AHMET ERGÜN ANLATTI
(İstanbul’da yaşıyor- ticaretle uğraşıyor)
İstanbul İl Teşkilatı’ndan Özel Kalem Müdürü Mustafa Yüce arıyor: “Alo Ahmet Abi, biraz önce adamın biri arayıp 13.00-15.00 arası iki saat boyunca telefon ve elektriğimizin kesileceğini söyledi... Arar da ulaşamazsanız merak etmeyin.”
Akşama doğru Ahmet Ergün’ün telefonu yine çaldı: “Sabahleyin arayıp il binasında telefon ve elektriğinizin kesileceğini söylemiştim. Gördünüz... Ne dediysem o! Sizi uyarıyorum: Adamınız, derhal adaylıktan çekilecek ve bir basın toplantısıyla deklare edecek. Aksi halde... Bir sonraki uyarımız kanlı olacak!”
İstanbul Büyükşehir Belediye Başkanlığı için Recep Tayyip Erdoğan’ın adaylığı, kimleri ve ne için rahatsız ediyordu? Daha işin başındaydılar. Üstelik Bedrettin Dalan, Zülfü Livaneli, İlhan Kesici gibi adayların yanında Erdoğan’ın seçimi kazanma ihtimali şöyle dursun, esamesi bile okunmazdı. Birilerinin, Tayyip Bey’in adaylıktan çekilmesini istemesi için, medyanın ya da kamuoyu yoklamalarının görmediği bir şeyi görmüş olması gerekiyordu.
Yaklaşan tehlikenin adı: Recep Tayyip Erdoğan’dı.
Erdoğan ve arkadaşlarının gün boyu içlerini karartan kasvet, aldıkları acı haberle doruğa ulaşmıştı. Samandıra seçim bürosu bombalanmış, bir kişi olay yerinde hayatını kaybetmiş, yaralılar hastaneye kaldırılmıştı. Olay sonrası Kartal Devlet Hastanesi’ne vardıklarında, Ahmet Ergün’ün telefonu çalıyordu.

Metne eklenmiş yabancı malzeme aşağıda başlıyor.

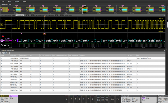Click Add New Math button
This screenshot has height=103, width=168.
tap(98, 99)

Telefonun ucundaki ses: “Kan akacak demiştim, kaale almadınız. Bu son ikazım!.. Bu gece bir programınız daha var. Adayınıza söyleyin, vazgeçsin. Yoksa konuşma esnasında vurulacak” diyordu.
Ne yapacaklarını düşünürken, Reis’in sesiyle kendilerine gelirler:
“Arkadaşlar, herkes görevinin başına! Devam ediyoruz!”

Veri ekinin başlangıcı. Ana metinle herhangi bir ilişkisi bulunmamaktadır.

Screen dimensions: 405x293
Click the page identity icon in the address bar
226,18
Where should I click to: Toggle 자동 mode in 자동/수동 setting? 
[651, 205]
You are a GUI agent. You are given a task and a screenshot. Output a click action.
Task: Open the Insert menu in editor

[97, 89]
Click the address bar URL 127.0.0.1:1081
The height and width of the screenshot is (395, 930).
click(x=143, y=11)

Konuşma, bir minibüsün üstünde yapılacak. Gönüllü arkadaşları kendilerini Reis’e siper ederken, içlerinde silah taşıma ruhsatı olanlar, pompalı tüfeklerle, eller tetikte, etrafı kolluyor... Öylesine gerginler ki, kazara çocuğun biri maytap patlatsa, kıyamet kopacak! Kısa tutulan konuşmanın ardından program sona eriyor. Reislerini evine ulaştırmak üzere yola çıkmaya hazırlanırken, telefon yine çalıyor:
“Gece henüz bitmedi!” diyor telefondaki ses: “Eve varıncaya kadar kat edeceğiniz uzun bir yolunuz var... Ensenizdeyiz.”
Reisleri, tartışmaları dinliyor ve nihai kararını açıklıyor: “Korkunun ecele faydası yok... Eve gidiyoruz!”
Dönüş güzergahında, Kısıklı Caddesi’nden eve gidecek yola girildikten sonraki ilk 100 metrelik bölüm çok tehlikeli. Arkadaşları koruma görevini üstlenip, makam aracını ortaya alıyor. Reisleri arkada, Mustafa Erdoğan’ın aracında. Makam aracına Erdoğan’ın yerine başka bir arkadaşı otururken, yol bitmek bilmiyor. Sağ salim eve ulaştıklarında, terden sırılsıklam vaziyette, herkes bulduğu bir iskemleye yığılmışken, odanın sessizliğini parçalayan telefonun öbür ucundaki ses, Ahmet Ergün’e şöyle diyor: “Adamınız herifmiş. Adaylığı hayırlı olsun!”